Solar generators do not meet the standard of having 1 megawatt of electricity generating capacity per half acre of prime farmland consumed. In fact, solar facilities are the most land-intensive source of electricity in the state because solar facilities require about 8 acres of land per MW of installed capacity, which you can see in the graph below.

Solar facilities take up four times more space than existing coal plants in Minnesota, five times more space than Minnesota’s existing nuclear plants, and 6.4 times more land than combined cycle natural gas plants. Wind has a low land use number in this graph because it only accounts for the bases of the wind turbines. After all, you can farm around the towers; the same is not true for solar panels.

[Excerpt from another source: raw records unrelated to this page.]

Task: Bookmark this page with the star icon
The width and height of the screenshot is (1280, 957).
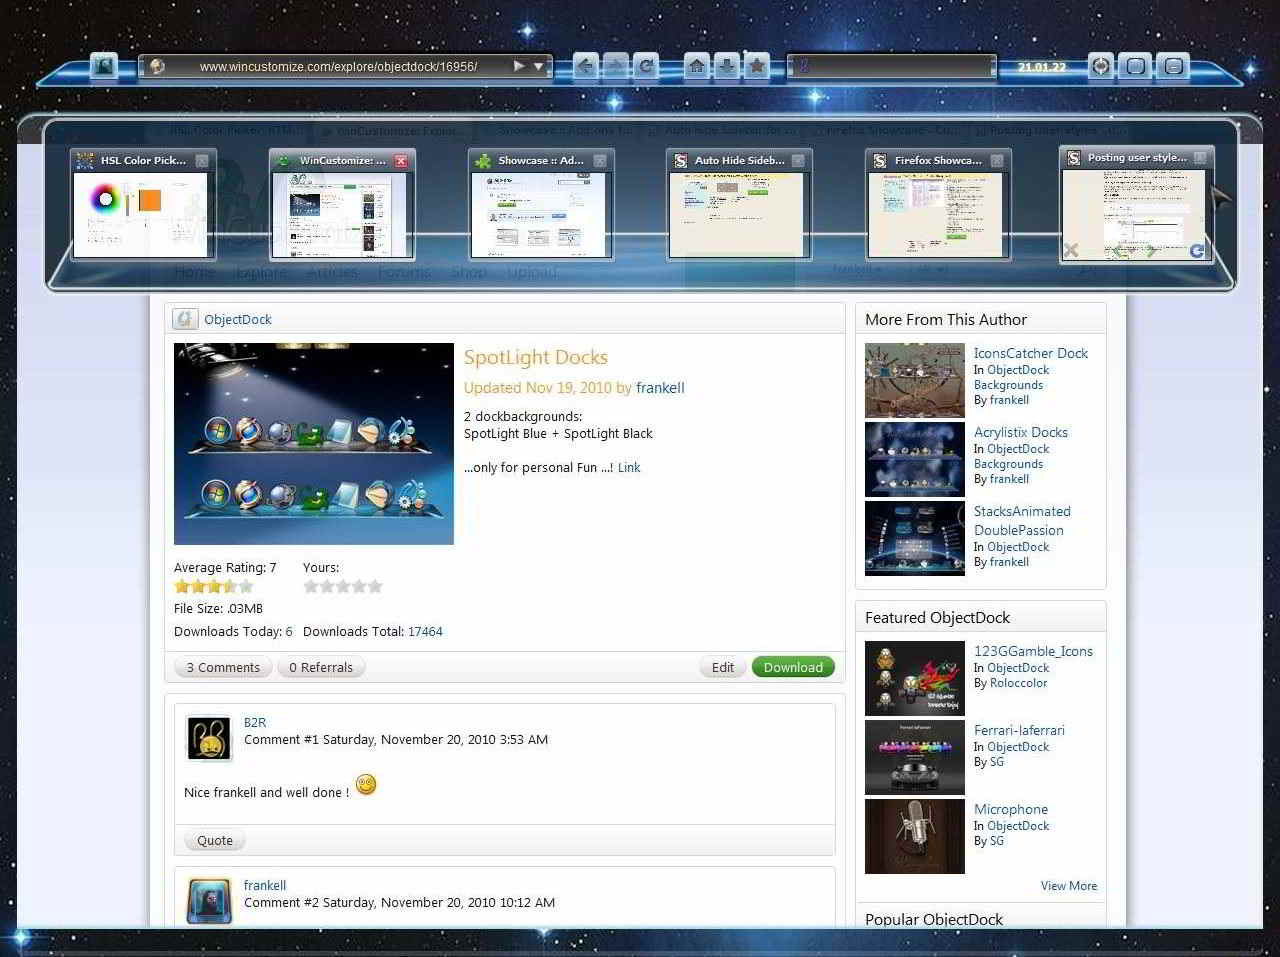Action: coord(757,66)
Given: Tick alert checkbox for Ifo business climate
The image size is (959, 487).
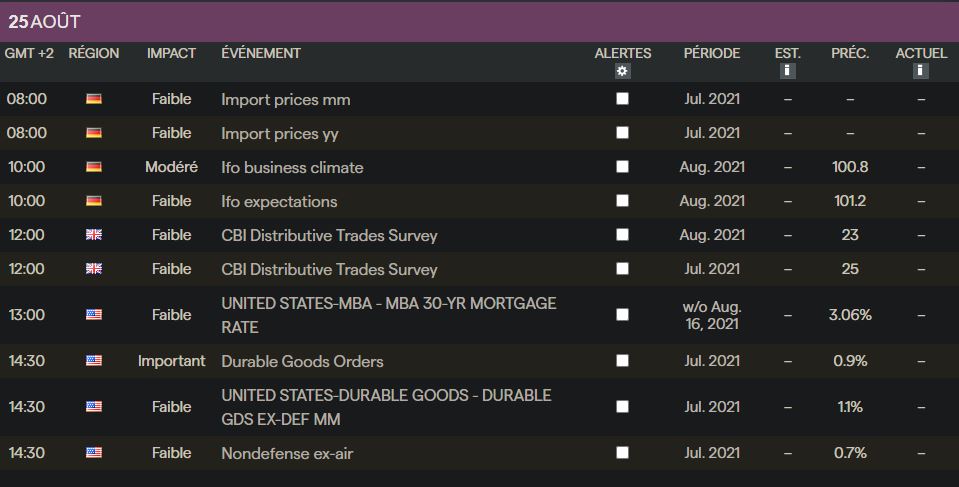Looking at the screenshot, I should tap(622, 167).
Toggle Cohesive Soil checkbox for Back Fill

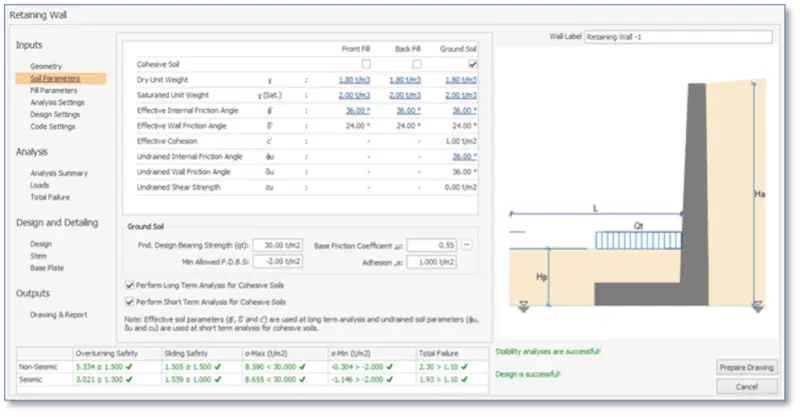(x=417, y=64)
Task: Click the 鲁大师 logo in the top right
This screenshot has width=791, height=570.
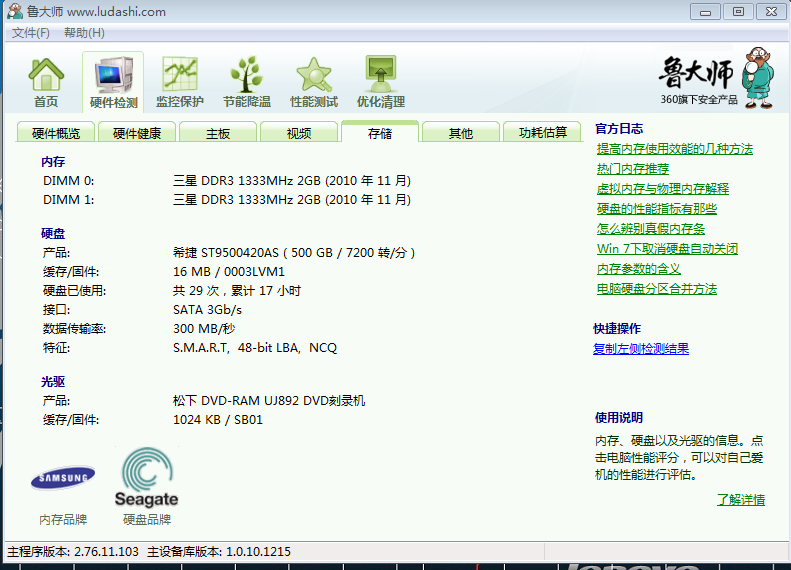Action: tap(712, 78)
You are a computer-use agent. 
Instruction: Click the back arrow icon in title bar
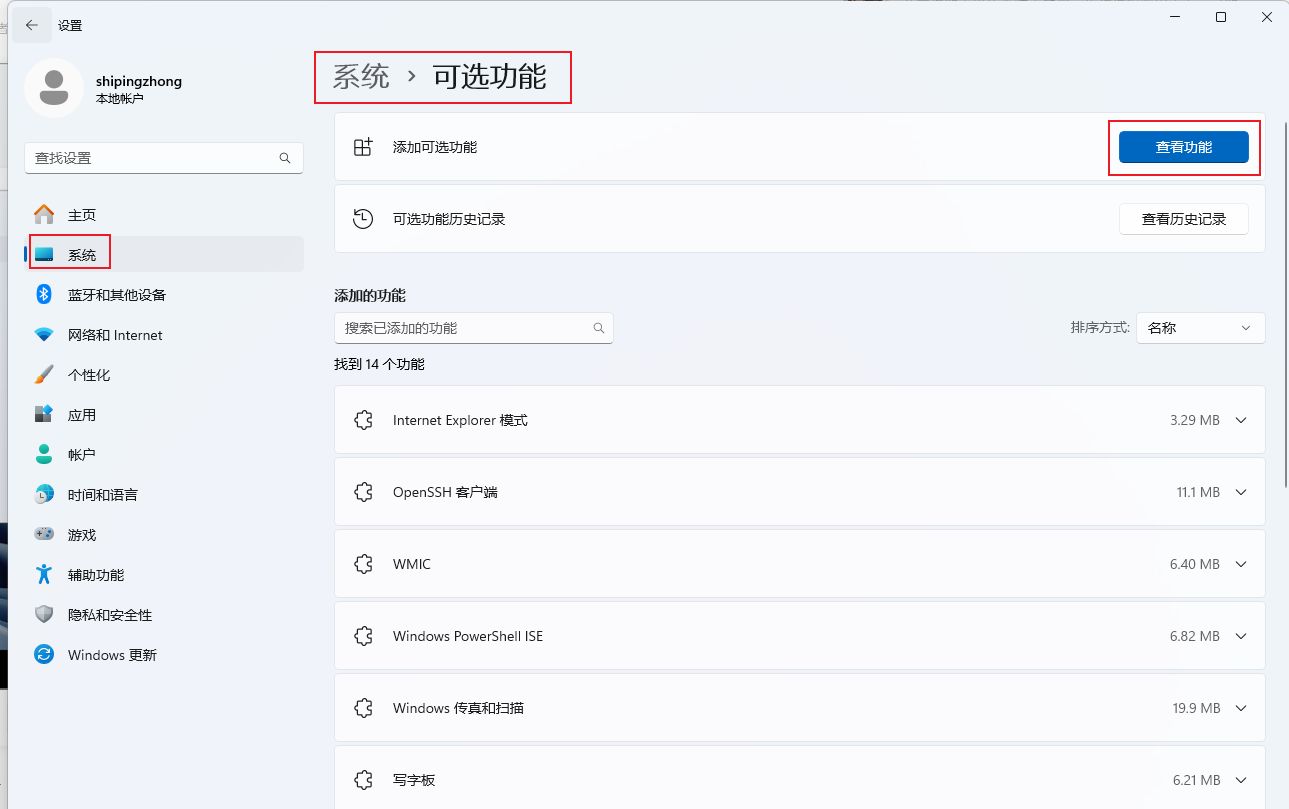click(x=32, y=25)
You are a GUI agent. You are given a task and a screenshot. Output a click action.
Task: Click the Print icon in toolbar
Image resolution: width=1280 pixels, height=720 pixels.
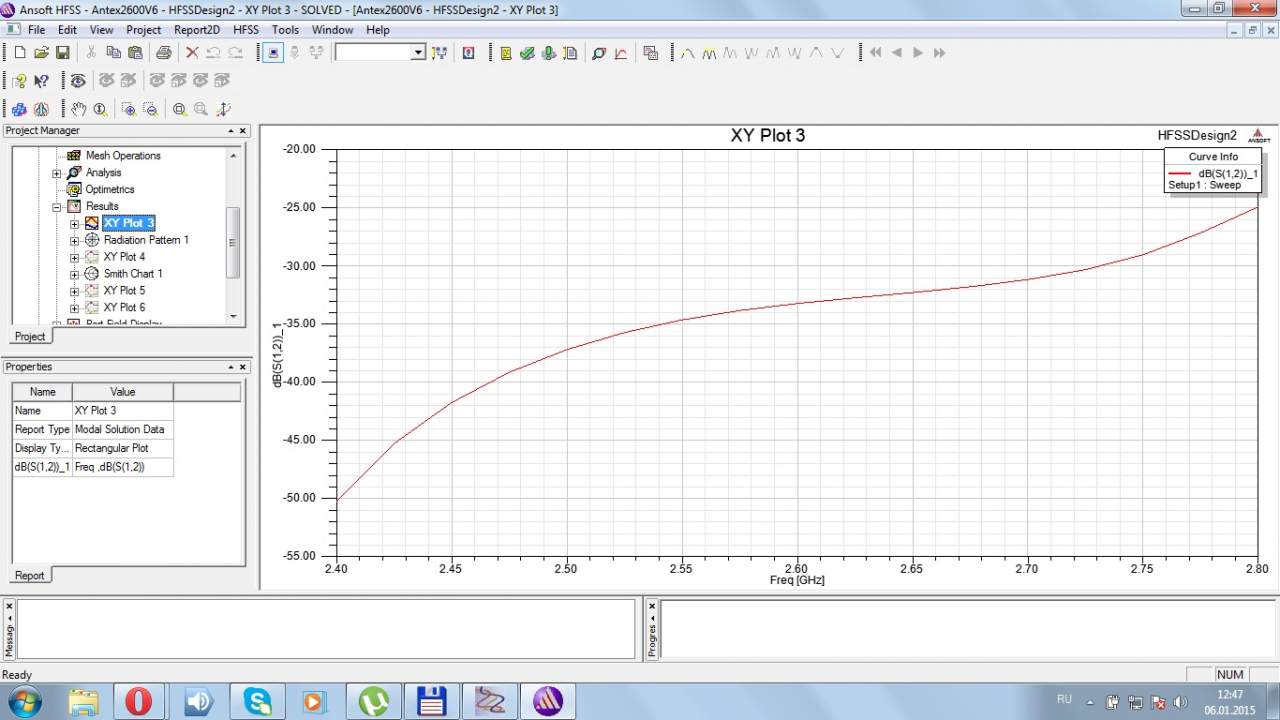[x=163, y=53]
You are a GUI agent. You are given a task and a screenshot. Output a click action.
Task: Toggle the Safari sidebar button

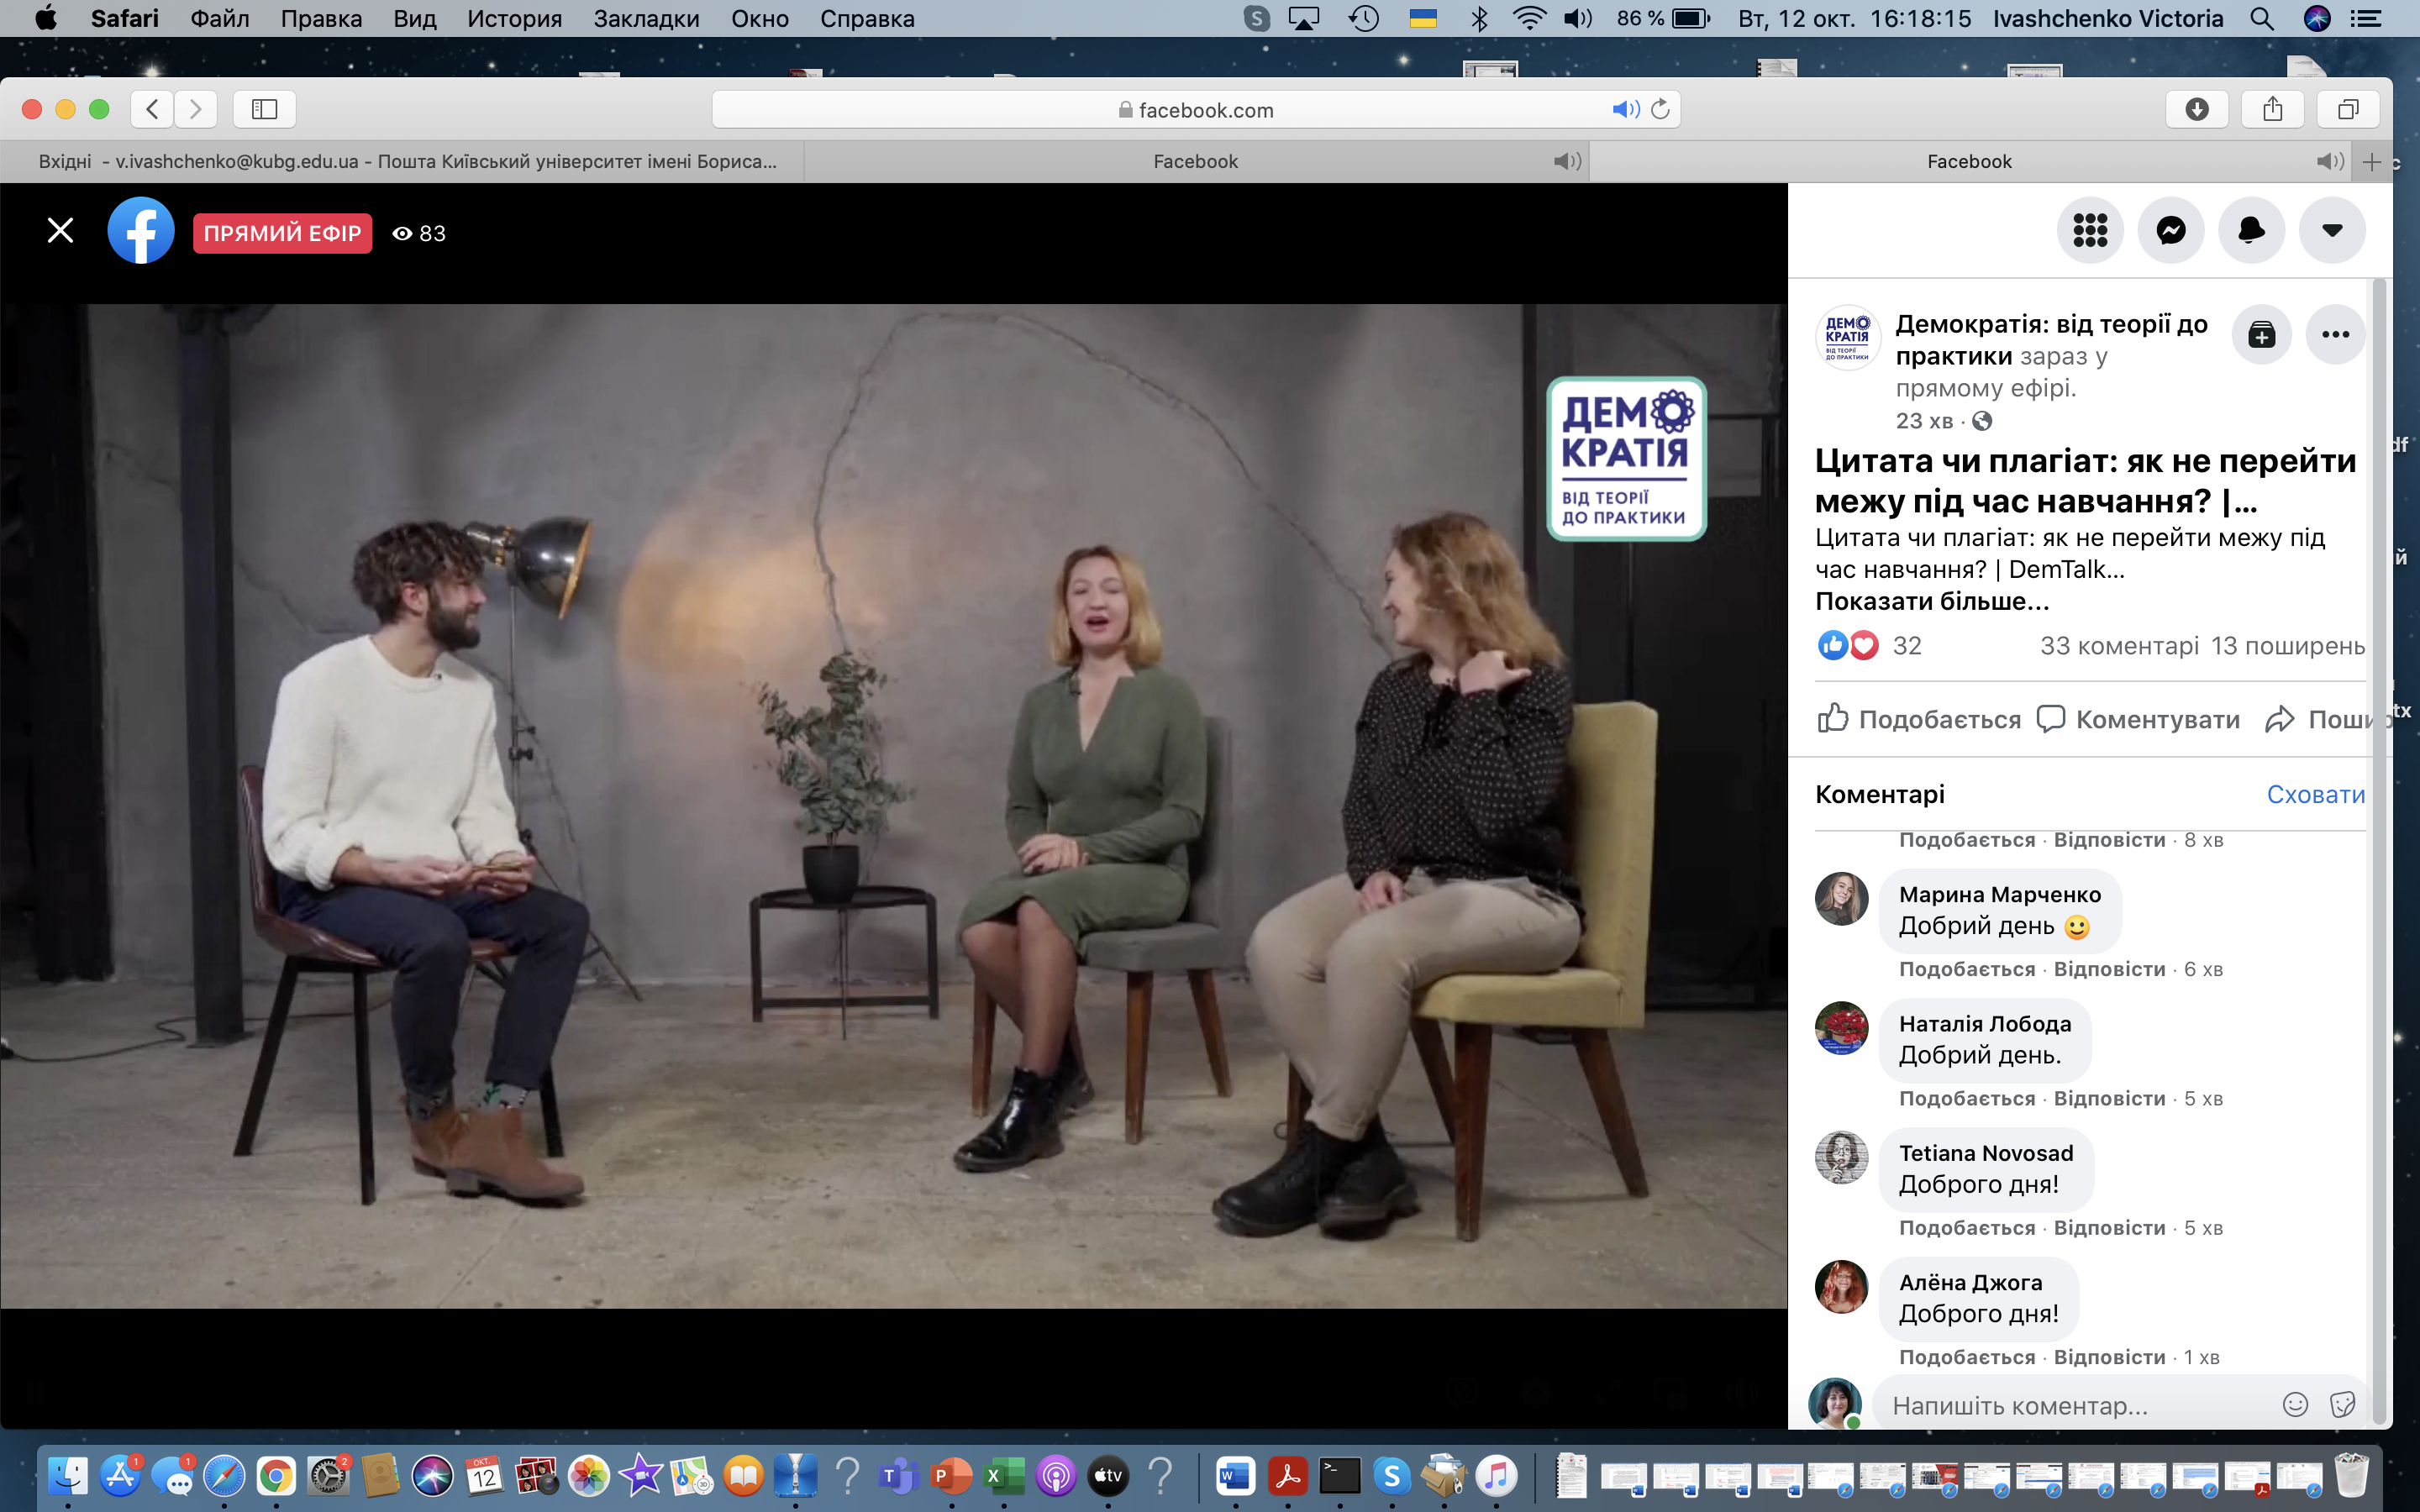pos(264,109)
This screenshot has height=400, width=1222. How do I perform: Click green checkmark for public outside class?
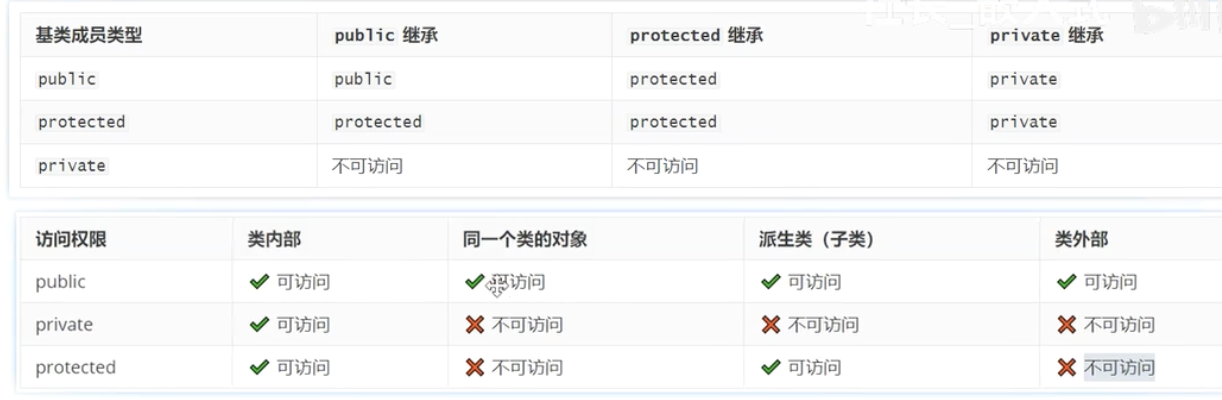[1066, 282]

The numbers get worse when we look at how often solar produces electricity, which was 20.4 percent of the time in Minnesota in 2021. Adjusting for the low capacity factor of solar, Minnesota would need to build nearly five MW of solar to average one MW of solar output throughout the year, which brings the land use figure closer to 40 acres per MW.

It’s no surprise that local residents are concerned that land-hungry solar installations will drive up the cost to rent farmland:

“This project will take … very productive farmland out of our township,” Neil Witzel, Canisteo Township supervisor, told the PUC on Thursday. “There will be a large impact on the [ability] of people to rent land. They will have to transport their tractors and equipment longer distances to farm.”

Our research found that meeting Minnesota’s 100 percent carbon-free electricity mandate would require huge tracts of land. Much of this development will be concentrated on farmland because building on nice flat fields is easier than in hilly or rocky areas. As solar installations proliferate across the state, expect more land-use conflicts.